As we reflect on the life and writings of Pope Emeritus Benedict XVI, we can identify three themes that might be applied to our own call to follow Christ. Just as the late Holy Father did, we are called to seek the face of the Lord, to receive His love and to have hope in His faithfulness.  

Pope Emeritus Benedict XVI sought the face of the Lord. This was evident in his manner of prayer and study and in the worship of the divine mysteries at Holy Mass and in Eucharistic Adoration.  

He described his three-volume work on the life of Christ as “solely an expression of my personal search for ‘the face of the Lord.’” (cf. Psalm 27.8) (Jesus of Nazareth: From the Baptism in the Jordan to the Transfiguration, 2007, p. xxiv)  

This search for the Lord was a central motivation of his extensive scholarly work. He sought to know the Lord and to help others do the same. He noted in the introduction to his second volume of Jesus of Nazareth, “I have attempted to develop a way of observing and listening to the Jesus of the Gospels that can indeed lead to personal encounter.” (Jesus of Nazareth: Holy Week, 2011, p. xvii) 

He reminded us: “What the world needs is God’s love; it needs to encounter Christ and to believe in Him.” (Sacramentum Caritatis, 2007, 84)

The love of God was the theme chosen by Benedict to emphasize in his first encyclical, God Is Love. (Deus Caritas Est, 2005) We may gain insight into the pope’s own spiritual life from the way in which he describes the “love story” of the Bible, wherein the Lord “seeks to win our hearts, all the way to the Last Supper, to the piercing of his heart on the cross.” (Deus Caritas Est, 17) 

One could say love was the lens through which the Holy Father saw and interpreted everything.

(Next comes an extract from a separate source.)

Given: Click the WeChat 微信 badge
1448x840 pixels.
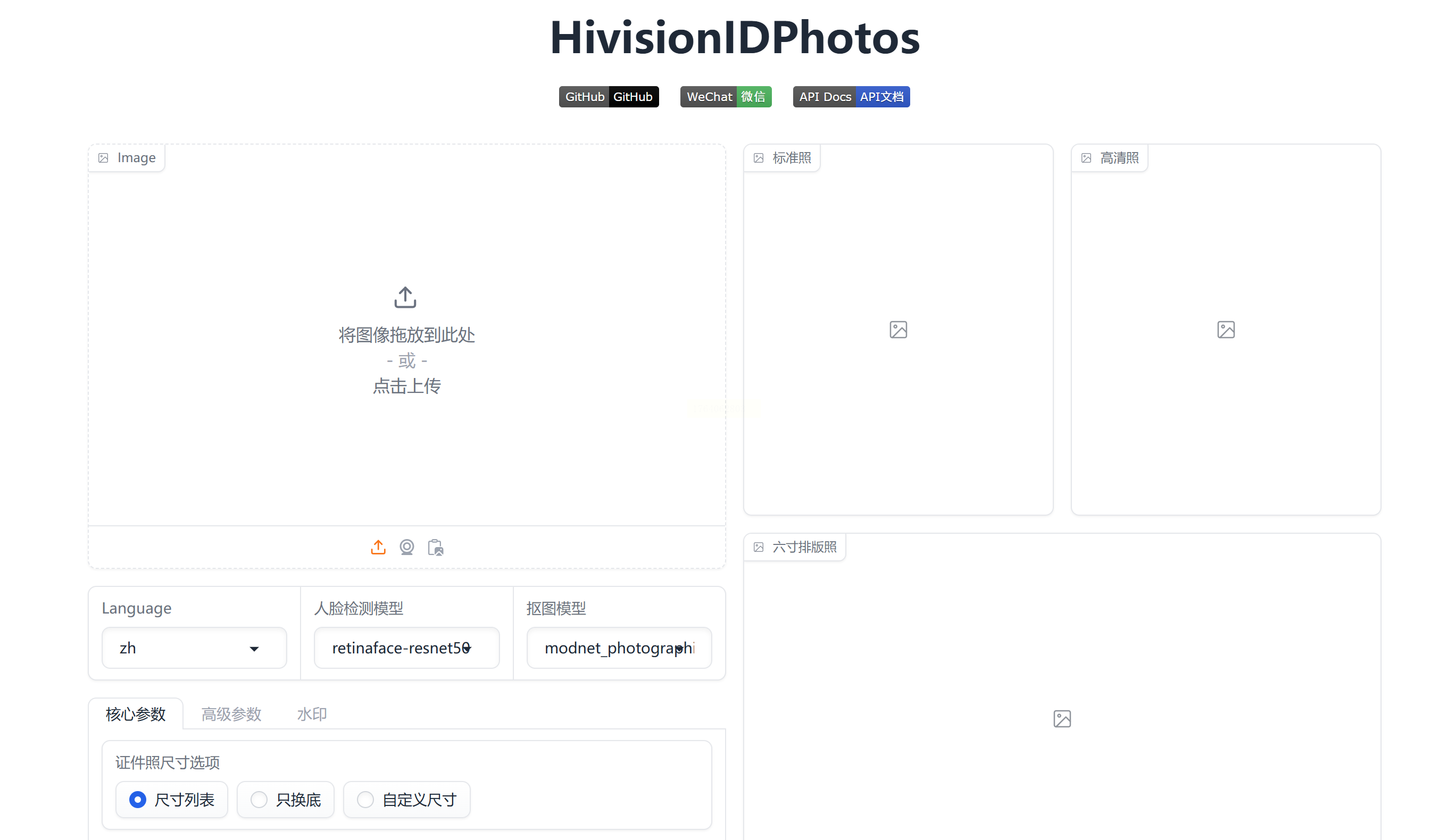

He worked to inspire people to have hope in the faithfulness of the Lord’s love and promises, and in the inheritance of a lasting heaven where the embrace of God awaits. In his encyclical On Christian Hope, he wrote: “Man’s great, true hope which holds firm in spite of all disappointments can only be God – God who loved us and who continues to love us ‘to the end,’ until ‘all is accomplished.’” (cf. John 13.1, John 19:30)

Benedict encouraged others to seek the Lord, experience His love and to live in trusting hope, while living in communion with their brothers and sisters. He saw in the Holy Eucharist the source of all communion and mission among the children of God.  

“The more ardent the love for the Eucharist in the hearts of the Christian people, the more clearly they will recognize the goal of all mission: to bring Christ to others. Not just a theory or a way of life inspired by Christ, but the very gift of His Person.” (Sacramentum Caritatis, 86)

The words and deeds of Benedict XVI draw us to Christ and illuminate for us how to be His disciples. In his memory, it is fitting to recall his words of counsel:  

“All people want to leave a mark which lasts. But what remains? ... The only thing which remains forever is the human soul, the human person created by God for eternity. The fruit which remains then is that which we have sowed in human souls: love, knowledge, a gesture capable of touching the heart, words which open the soul to joy in the Lord.  

“Let us then go to the Lord and pray to Him, so that He may help us bear fruit which remains.  Only in this way will the earth be changed from a valley of tears to a garden of God.” (Homily for the Mass for the Election of the Roman Pontiff, April 18, 2005)

Let us pray and reflect: 

•    How can I observe and listen to the Jesus of the Gospels to encounter Him?  

•    How is the Lord calling me, personally, to bear fruit in human souls by sowing the love of God?

Sister John Paul Maher, OP, is principal of Worthington St. Michael School and a member of the Dominican Sisters of Mary, Mother of the Eucharist.